Neoadjuvant radiotherapy is commonly used to treat rectal cancer but patients have different levels of response and/or toxic effects.

Method

As part of the S:CORT programme, we collected 249 rectal biopsies from two cohorts: Grampian and Aristotle. All patients had been subsequently treated with identical regimen (neoadjuvant radiotherapy and capecitabine). We performed transcriptomic, mutation and copy number profiling and aimed to identify biomarkers associated with pathological complete response (pCR). Key biological determinants were identified by linear regression of pre-defined, hypothesis-driven biomarkers for radiotherapy response, adjusted by the confounders T/N stage. In parallel, a novel RNA signature was derived using a personalised bioinformatical pipeline using a wide range of machine learning approaches. All results were validated in a publicly available transcriptomic cohort of 107 patients treated with radiotherapy and 5-fluorouracil infusion. Further comparison of the biological determinants and the novel RNA signature were performed in the same cohorts and also TCGA by linear regression. Previously published transcriptomic signatures for radiotherapy stratification were assessed.

— Recorded data —
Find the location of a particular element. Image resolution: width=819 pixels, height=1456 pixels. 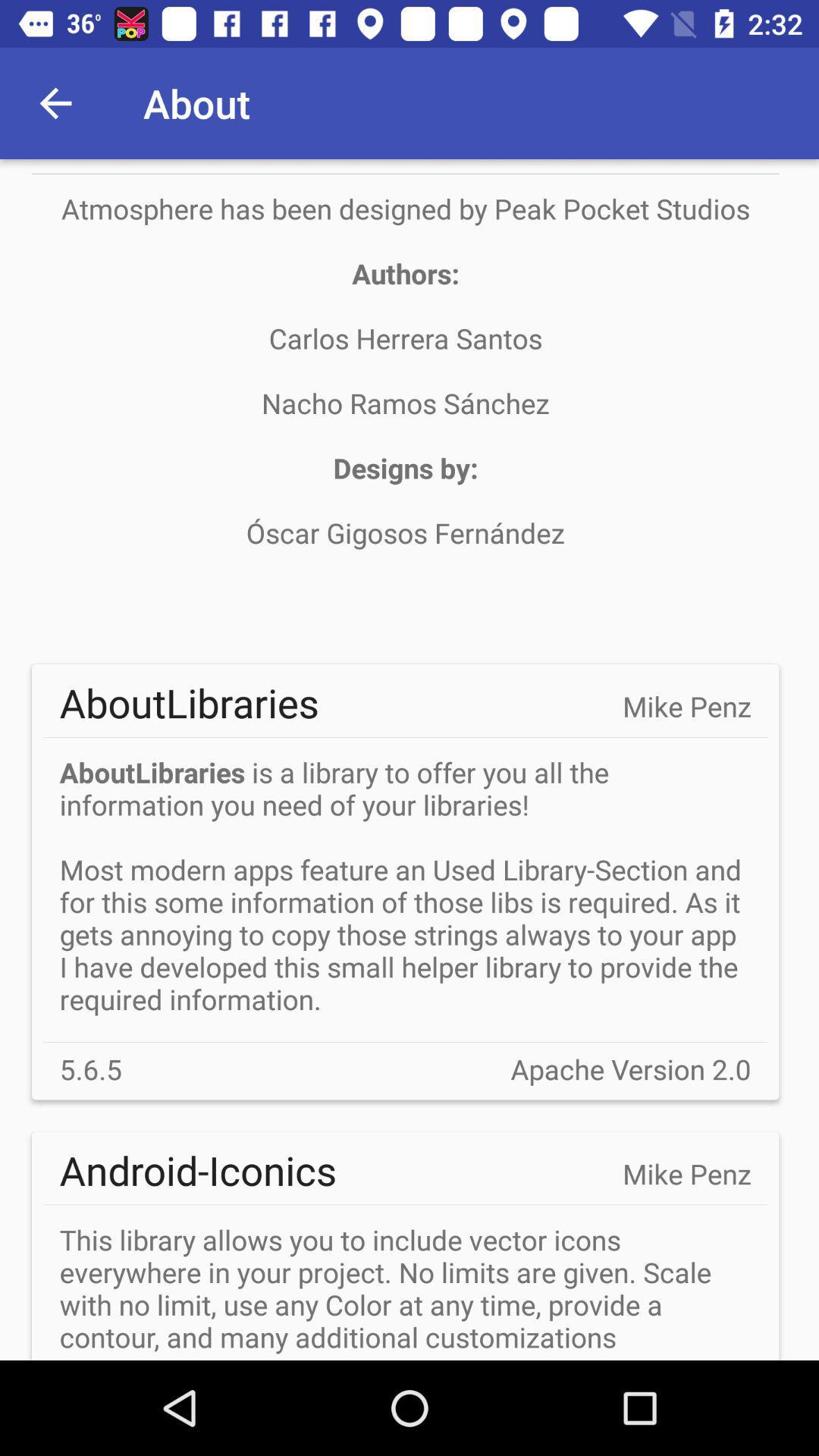

app next to the about is located at coordinates (55, 102).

— Work request A —
In the text on neoadjuvant radiotherapy for rectal cancer, what two cohorts did the 249 rectal biopsies come from?
— Work request B —
Continue the text on neoadjuvant radiotherapy for rectal cancer from its last sentence.

— Task answer A —
Grampian and Aristotle.

— Task answer B —
Results

Grampian and Aristotle cohorts had similar statistical power and showed similar associations of pCR with biological candidates. Accordingly, both cohorts were merged into a single discovery set. Following multivariable stepwise regression the final model was composed of the immune biomarkers cytotoxic lymphocytes and CMS1 for radiosensitivity while the stromal TGFb Fibroblasts and epithelial APC mutations were for radioresistance. The first three variables validated in the transcriptomic validation set. In parallel, a 33-gene signature trained in the discovery cohort by a comprehensive machine learning pipeline showed excellent predictive ability in the validation cohort (0.9 AUC; 88% accuracy). Most genes associated with at least one of the four biological features in 3 cohorts. Our novel signature showed much better predictive ability than other previously published transcriptomic signatures.

Conclusion

The immune, stromal and epithelial components of rectal tumours are important players for prediction of pCR to radiotherapy in rectal cancer.

Impact statement

A transcriptomic biomarker can be used to effectively select patients that are highly likely to achieve pCR allowing organ preservation while modulation of the relevant biological features in the other patients may be tested to improve their poor outcome with current treatment strategies.